Related HN discussion:
[https://news.ycombinator.com/item?id=11127804](https://news.ycombinator.com/item?id=11127804)

------
untilHellbanned
It's good for young people same as college. The value is in credentialing (and
notch in belt confidence building). You learn most professional lessons while
doing your job which has little to nothing to do with YC per se.

------
auganov
Well the right question is why would one pick a different incubator over YC.
There's a multitude of great reasons for not going with an incubator at all.
Or going with an angel that you really love. I'm sure some might pick NYU over
Columbia but it's rather rare. I doubt there's many that turn down YC for
another incubator. When they do the reasons are probably pretty specific to
the company's/founders' situation.

------
tedmiston
Any incubator or accelerator being the right fit is really dependent on the
company.

None are right for every company, and as you may know, incubators and early
stage accelerators have exploded in growth over the past couple years (there
are so many now, and not all are worth your time).
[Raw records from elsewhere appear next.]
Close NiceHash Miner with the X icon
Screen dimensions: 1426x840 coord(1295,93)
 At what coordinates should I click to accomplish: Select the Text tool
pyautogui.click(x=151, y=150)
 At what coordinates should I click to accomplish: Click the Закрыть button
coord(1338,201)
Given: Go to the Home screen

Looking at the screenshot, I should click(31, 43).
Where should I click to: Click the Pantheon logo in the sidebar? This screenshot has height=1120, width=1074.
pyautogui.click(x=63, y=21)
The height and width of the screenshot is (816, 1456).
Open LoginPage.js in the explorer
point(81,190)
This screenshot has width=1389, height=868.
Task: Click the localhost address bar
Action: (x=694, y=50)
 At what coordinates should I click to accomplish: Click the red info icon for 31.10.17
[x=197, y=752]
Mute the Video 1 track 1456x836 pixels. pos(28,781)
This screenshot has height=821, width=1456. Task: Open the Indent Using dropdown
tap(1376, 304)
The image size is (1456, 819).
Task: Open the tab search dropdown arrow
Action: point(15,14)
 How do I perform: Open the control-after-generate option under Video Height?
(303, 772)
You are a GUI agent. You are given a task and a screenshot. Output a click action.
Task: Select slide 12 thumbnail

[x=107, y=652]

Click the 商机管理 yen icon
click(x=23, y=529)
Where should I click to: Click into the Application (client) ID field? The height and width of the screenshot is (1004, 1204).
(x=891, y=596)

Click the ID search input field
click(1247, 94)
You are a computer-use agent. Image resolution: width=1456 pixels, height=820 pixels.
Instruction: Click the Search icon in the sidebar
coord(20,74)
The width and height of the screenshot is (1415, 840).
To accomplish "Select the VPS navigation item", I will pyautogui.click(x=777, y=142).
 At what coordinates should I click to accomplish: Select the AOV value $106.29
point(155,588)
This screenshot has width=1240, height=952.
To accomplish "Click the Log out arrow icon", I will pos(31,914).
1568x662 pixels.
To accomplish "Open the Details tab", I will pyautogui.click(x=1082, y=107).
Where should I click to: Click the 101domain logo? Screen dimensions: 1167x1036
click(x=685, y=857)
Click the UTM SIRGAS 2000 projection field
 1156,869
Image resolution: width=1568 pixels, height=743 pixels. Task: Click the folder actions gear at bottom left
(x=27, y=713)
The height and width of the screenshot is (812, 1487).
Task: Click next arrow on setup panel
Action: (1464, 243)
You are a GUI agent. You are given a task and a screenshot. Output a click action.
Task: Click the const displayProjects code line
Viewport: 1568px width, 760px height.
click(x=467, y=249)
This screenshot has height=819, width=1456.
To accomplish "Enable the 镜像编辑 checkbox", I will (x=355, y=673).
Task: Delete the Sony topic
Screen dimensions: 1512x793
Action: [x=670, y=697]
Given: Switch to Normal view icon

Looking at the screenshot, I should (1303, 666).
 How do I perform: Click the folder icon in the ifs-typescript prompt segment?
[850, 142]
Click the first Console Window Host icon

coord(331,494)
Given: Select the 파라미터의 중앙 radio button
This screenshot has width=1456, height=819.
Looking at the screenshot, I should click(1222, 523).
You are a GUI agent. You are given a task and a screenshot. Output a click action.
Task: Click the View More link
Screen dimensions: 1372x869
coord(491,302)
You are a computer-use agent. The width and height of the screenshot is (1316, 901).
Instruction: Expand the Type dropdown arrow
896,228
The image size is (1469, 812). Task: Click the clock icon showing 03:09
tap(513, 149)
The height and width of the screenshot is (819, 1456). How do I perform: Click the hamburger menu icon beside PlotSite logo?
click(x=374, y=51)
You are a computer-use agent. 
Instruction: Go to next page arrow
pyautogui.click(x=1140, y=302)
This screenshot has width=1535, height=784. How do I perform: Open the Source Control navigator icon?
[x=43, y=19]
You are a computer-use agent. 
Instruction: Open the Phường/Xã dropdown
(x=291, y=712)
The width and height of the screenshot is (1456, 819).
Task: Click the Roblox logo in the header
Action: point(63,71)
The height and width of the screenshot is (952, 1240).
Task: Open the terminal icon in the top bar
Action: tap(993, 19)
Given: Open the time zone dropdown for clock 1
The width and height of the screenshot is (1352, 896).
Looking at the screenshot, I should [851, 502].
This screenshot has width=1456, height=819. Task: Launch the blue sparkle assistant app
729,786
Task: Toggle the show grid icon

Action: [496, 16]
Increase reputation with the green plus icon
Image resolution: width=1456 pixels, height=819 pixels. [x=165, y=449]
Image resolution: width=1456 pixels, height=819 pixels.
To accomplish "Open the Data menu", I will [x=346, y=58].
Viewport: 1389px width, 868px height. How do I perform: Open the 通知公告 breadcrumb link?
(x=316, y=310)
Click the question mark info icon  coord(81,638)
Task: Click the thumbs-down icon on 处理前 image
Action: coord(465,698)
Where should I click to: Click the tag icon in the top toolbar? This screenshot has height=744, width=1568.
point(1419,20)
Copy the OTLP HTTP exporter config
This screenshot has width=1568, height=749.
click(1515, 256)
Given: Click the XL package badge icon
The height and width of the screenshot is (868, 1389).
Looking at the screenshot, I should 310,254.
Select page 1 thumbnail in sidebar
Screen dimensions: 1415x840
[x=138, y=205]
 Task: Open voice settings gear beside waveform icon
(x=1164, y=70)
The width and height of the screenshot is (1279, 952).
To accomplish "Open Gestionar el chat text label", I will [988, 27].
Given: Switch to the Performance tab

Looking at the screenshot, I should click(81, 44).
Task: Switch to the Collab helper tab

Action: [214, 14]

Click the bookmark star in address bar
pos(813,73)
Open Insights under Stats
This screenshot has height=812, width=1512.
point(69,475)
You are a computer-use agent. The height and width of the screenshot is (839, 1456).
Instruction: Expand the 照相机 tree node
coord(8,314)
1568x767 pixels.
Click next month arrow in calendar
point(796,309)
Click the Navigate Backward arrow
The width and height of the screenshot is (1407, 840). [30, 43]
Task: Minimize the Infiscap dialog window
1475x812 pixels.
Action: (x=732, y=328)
Vetting that any one has worthwhile resources for you is important. Mainly
you're thinking of longterm benefits like the network they provide and not
shorter term ones like how much cash they exchange for 3–10% of your company.

The best way to get advice about any accelerator is to talk to founders who
have already gone through it about their experience. You can easily find YC
companies and early- to mid-stage founders are more likely to reply to your
emails. Though a referral from a mutual connection would be best, you can
reach any YC co with the founders@ email.

By the way -- this advice is about improving your odds in _applying_ to YC,
once you're at the offer stage it's a different question. I don't know many
founders that would turn down the YC offer after being accepted.